Records contained in a dataset
○ ○ ○ ○ ○ ○ ○

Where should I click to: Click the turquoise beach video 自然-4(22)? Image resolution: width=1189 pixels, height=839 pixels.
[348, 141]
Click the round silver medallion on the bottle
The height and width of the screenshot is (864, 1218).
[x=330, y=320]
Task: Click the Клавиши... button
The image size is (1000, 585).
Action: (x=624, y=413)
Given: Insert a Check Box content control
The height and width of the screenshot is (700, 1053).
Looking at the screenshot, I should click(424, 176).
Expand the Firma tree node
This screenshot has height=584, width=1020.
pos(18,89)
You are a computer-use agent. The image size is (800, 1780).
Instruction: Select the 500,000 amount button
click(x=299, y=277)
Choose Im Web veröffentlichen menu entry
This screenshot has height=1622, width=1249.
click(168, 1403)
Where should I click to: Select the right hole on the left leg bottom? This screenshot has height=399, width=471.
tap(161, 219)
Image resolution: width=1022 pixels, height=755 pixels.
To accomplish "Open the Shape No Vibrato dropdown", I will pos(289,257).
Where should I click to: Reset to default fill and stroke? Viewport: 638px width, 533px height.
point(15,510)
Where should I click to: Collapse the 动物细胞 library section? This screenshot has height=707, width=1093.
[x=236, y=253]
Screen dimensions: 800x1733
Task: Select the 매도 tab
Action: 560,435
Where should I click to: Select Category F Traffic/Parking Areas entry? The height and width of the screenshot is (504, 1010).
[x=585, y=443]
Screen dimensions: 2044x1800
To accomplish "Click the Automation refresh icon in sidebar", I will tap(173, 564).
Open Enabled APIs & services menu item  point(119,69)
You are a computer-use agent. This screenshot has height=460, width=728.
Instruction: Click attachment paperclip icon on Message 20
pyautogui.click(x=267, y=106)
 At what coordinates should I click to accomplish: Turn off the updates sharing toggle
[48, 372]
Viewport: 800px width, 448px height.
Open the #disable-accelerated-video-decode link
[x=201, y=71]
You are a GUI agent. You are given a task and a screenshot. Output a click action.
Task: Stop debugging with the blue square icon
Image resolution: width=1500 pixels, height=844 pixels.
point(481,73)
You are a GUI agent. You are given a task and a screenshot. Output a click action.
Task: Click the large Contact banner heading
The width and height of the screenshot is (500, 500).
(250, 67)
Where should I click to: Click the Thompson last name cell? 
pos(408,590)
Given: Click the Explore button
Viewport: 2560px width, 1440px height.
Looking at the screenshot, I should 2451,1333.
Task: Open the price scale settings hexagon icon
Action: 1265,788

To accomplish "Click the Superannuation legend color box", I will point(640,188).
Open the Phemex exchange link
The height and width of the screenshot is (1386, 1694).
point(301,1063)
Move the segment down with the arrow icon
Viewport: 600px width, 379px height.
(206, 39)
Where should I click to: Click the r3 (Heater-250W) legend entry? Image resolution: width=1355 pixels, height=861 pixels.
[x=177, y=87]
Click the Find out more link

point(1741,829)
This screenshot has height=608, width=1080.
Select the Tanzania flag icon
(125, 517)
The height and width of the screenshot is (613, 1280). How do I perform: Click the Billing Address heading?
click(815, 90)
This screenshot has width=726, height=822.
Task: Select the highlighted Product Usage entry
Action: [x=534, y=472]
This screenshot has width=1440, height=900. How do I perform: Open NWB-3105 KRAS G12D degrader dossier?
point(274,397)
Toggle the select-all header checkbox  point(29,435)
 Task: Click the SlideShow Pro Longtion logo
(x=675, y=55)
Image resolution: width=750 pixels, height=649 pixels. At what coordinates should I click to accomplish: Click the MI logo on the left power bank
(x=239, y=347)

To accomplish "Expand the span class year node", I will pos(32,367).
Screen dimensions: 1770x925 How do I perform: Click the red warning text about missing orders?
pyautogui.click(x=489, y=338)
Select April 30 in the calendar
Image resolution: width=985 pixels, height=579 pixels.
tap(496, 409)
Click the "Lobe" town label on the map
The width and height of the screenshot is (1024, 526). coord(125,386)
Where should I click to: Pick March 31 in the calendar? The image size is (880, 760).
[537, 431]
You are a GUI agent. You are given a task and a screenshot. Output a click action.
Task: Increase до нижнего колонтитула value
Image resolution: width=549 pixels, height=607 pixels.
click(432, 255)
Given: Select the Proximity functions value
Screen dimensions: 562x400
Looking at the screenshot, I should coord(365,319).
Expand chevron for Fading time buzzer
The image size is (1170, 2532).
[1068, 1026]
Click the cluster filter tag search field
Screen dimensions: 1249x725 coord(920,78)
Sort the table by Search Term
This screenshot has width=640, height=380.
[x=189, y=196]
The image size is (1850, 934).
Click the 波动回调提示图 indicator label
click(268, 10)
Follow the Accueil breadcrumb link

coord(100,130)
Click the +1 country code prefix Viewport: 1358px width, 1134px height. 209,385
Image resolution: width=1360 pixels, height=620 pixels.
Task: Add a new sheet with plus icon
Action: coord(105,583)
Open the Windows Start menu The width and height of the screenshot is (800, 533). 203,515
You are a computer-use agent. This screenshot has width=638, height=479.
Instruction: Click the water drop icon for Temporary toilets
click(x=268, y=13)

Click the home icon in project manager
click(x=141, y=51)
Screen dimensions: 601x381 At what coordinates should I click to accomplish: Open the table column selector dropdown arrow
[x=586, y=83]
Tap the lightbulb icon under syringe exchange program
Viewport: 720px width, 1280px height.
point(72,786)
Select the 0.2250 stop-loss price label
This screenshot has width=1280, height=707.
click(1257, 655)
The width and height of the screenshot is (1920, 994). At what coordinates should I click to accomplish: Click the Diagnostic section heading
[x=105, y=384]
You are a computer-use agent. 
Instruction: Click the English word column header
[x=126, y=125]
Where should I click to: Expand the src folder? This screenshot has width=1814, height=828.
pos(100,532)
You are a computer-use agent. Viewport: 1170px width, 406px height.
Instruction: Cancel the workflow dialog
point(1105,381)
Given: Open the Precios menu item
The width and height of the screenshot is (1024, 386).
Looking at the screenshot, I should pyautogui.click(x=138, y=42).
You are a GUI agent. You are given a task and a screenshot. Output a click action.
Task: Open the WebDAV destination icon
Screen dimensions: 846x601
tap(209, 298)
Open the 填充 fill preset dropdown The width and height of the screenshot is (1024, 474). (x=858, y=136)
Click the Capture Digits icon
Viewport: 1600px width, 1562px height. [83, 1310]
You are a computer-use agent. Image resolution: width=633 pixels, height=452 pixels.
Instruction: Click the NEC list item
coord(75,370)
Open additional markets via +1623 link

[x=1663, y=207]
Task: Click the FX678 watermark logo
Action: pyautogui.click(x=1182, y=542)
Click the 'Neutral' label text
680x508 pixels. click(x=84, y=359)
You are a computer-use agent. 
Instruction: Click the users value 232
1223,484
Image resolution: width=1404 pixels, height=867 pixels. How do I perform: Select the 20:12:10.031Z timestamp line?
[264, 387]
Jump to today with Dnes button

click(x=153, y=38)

○ ○ ○ ○ ○ ○ ○

## AIM OF THE TASK
Output all records exactly, with nothing added or dropped.

## EXERCISE RESULT
Where should I click to: Click the turquoise beach video 自然-4(22)? Image resolution: width=1189 pixels, height=839 pixels.
[348, 141]
Click the round silver medallion on the bottle
The height and width of the screenshot is (864, 1218).
[x=330, y=320]
Task: Click the Клавиши... button
The image size is (1000, 585).
Action: (x=624, y=413)
Given: Insert a Check Box content control
The height and width of the screenshot is (700, 1053).
Looking at the screenshot, I should click(424, 176).
Expand the Firma tree node
This screenshot has height=584, width=1020.
pos(18,89)
You are a computer-use agent. The image size is (800, 1780).
Instruction: Select the 500,000 amount button
click(x=299, y=277)
Choose Im Web veröffentlichen menu entry
This screenshot has height=1622, width=1249.
click(168, 1403)
Where should I click to: Select the right hole on the left leg bottom? This screenshot has height=399, width=471.
tap(161, 219)
Image resolution: width=1022 pixels, height=755 pixels.
To accomplish "Open the Shape No Vibrato dropdown", I will pos(289,257).
Where should I click to: Reset to default fill and stroke? Viewport: 638px width, 533px height.
point(15,510)
Where should I click to: Collapse the 动物细胞 library section? This screenshot has height=707, width=1093.
[x=236, y=253]
Screen dimensions: 800x1733
Task: Select the 매도 tab
Action: 560,435
Where should I click to: Select Category F Traffic/Parking Areas entry? The height and width of the screenshot is (504, 1010).
[x=585, y=443]
Screen dimensions: 2044x1800
To accomplish "Click the Automation refresh icon in sidebar", I will tap(173, 564).
Open Enabled APIs & services menu item  point(119,69)
You are a computer-use agent. This screenshot has height=460, width=728.
Instruction: Click attachment paperclip icon on Message 20
pyautogui.click(x=267, y=106)
 At what coordinates should I click to accomplish: Turn off the updates sharing toggle
[48, 372]
Viewport: 800px width, 448px height.
Open the #disable-accelerated-video-decode link
[x=201, y=71]
You are a GUI agent. You are given a task and a screenshot. Output a click action.
Task: Stop debugging with the blue square icon
Image resolution: width=1500 pixels, height=844 pixels.
point(481,73)
You are a GUI agent. You are given a task and a screenshot. Output a click action.
Task: Click the large Contact banner heading
The width and height of the screenshot is (500, 500).
(250, 67)
Where should I click to: Click the Thompson last name cell? 
pos(408,590)
Given: Click the Explore button
Viewport: 2560px width, 1440px height.
Looking at the screenshot, I should 2451,1333.
Task: Open the price scale settings hexagon icon
Action: 1265,788

To accomplish "Click the Superannuation legend color box", I will point(640,188).
Open the Phemex exchange link
The height and width of the screenshot is (1386, 1694).
point(301,1063)
Move the segment down with the arrow icon
Viewport: 600px width, 379px height.
(206, 39)
Where should I click to: Click the r3 (Heater-250W) legend entry? Image resolution: width=1355 pixels, height=861 pixels.
[x=177, y=87]
Click the Find out more link

point(1741,829)
This screenshot has height=608, width=1080.
Select the Tanzania flag icon
(125, 517)
The height and width of the screenshot is (613, 1280). How do I perform: Click the Billing Address heading?
click(815, 90)
This screenshot has width=726, height=822.
Task: Select the highlighted Product Usage entry
Action: [x=534, y=472]
This screenshot has width=1440, height=900. How do I perform: Open NWB-3105 KRAS G12D degrader dossier?
point(274,397)
Toggle the select-all header checkbox  point(29,435)
 Task: Click the SlideShow Pro Longtion logo
(x=675, y=55)
Image resolution: width=750 pixels, height=649 pixels. At what coordinates should I click to accomplish: Click the MI logo on the left power bank
(x=239, y=347)

To accomplish "Expand the span class year node", I will pos(32,367).
Screen dimensions: 1770x925 How do I perform: Click the red warning text about missing orders?
pyautogui.click(x=489, y=338)
Select April 30 in the calendar
Image resolution: width=985 pixels, height=579 pixels.
tap(496, 409)
Click the "Lobe" town label on the map
The width and height of the screenshot is (1024, 526). coord(125,386)
Where should I click to: Pick March 31 in the calendar? The image size is (880, 760).
[537, 431]
You are a GUI agent. You are given a task and a screenshot. Output a click action.
Task: Increase до нижнего колонтитула value
Image resolution: width=549 pixels, height=607 pixels.
click(432, 255)
Given: Select the Proximity functions value
Screen dimensions: 562x400
Looking at the screenshot, I should coord(365,319).
Expand chevron for Fading time buzzer
The image size is (1170, 2532).
[1068, 1026]
Click the cluster filter tag search field
Screen dimensions: 1249x725 coord(920,78)
Sort the table by Search Term
This screenshot has width=640, height=380.
[x=189, y=196]
The image size is (1850, 934).
Click the 波动回调提示图 indicator label
click(268, 10)
Follow the Accueil breadcrumb link

coord(100,130)
Click the +1 country code prefix Viewport: 1358px width, 1134px height. 209,385
Image resolution: width=1360 pixels, height=620 pixels.
Task: Add a new sheet with plus icon
Action: coord(105,583)
Open the Windows Start menu The width and height of the screenshot is (800, 533). 203,515
You are a computer-use agent. This screenshot has width=638, height=479.
Instruction: Click the water drop icon for Temporary toilets
click(x=268, y=13)

Click the home icon in project manager
click(x=141, y=51)
Screen dimensions: 601x381 At what coordinates should I click to accomplish: Open the table column selector dropdown arrow
[x=586, y=83]
Tap the lightbulb icon under syringe exchange program
Viewport: 720px width, 1280px height.
point(72,786)
Select the 0.2250 stop-loss price label
This screenshot has width=1280, height=707.
click(1257, 655)
The width and height of the screenshot is (1920, 994). At what coordinates should I click to accomplish: Click the Diagnostic section heading
[x=105, y=384]
You are a computer-use agent. 
Instruction: Click the English word column header
[x=126, y=125]
Where should I click to: Expand the src folder? This screenshot has width=1814, height=828.
pos(100,532)
You are a computer-use agent. Viewport: 1170px width, 406px height.
Instruction: Cancel the workflow dialog
point(1105,381)
Given: Open the Precios menu item
The width and height of the screenshot is (1024, 386).
Looking at the screenshot, I should pyautogui.click(x=138, y=42).
You are a GUI agent. You are given a task and a screenshot. Output a click action.
Task: Open the WebDAV destination icon
Screen dimensions: 846x601
tap(209, 298)
Open the 填充 fill preset dropdown The width and height of the screenshot is (1024, 474). (x=858, y=136)
Click the Capture Digits icon
Viewport: 1600px width, 1562px height. [83, 1310]
You are a computer-use agent. Image resolution: width=633 pixels, height=452 pixels.
Instruction: Click the NEC list item
coord(75,370)
Open additional markets via +1623 link

[x=1663, y=207]
Task: Click the FX678 watermark logo
Action: pyautogui.click(x=1182, y=542)
Click the 'Neutral' label text
680x508 pixels. click(x=84, y=359)
You are a computer-use agent. 
Instruction: Click the users value 232
1223,484
Image resolution: width=1404 pixels, height=867 pixels. How do I perform: Select the 20:12:10.031Z timestamp line?
[264, 387]
Jump to today with Dnes button

click(x=153, y=38)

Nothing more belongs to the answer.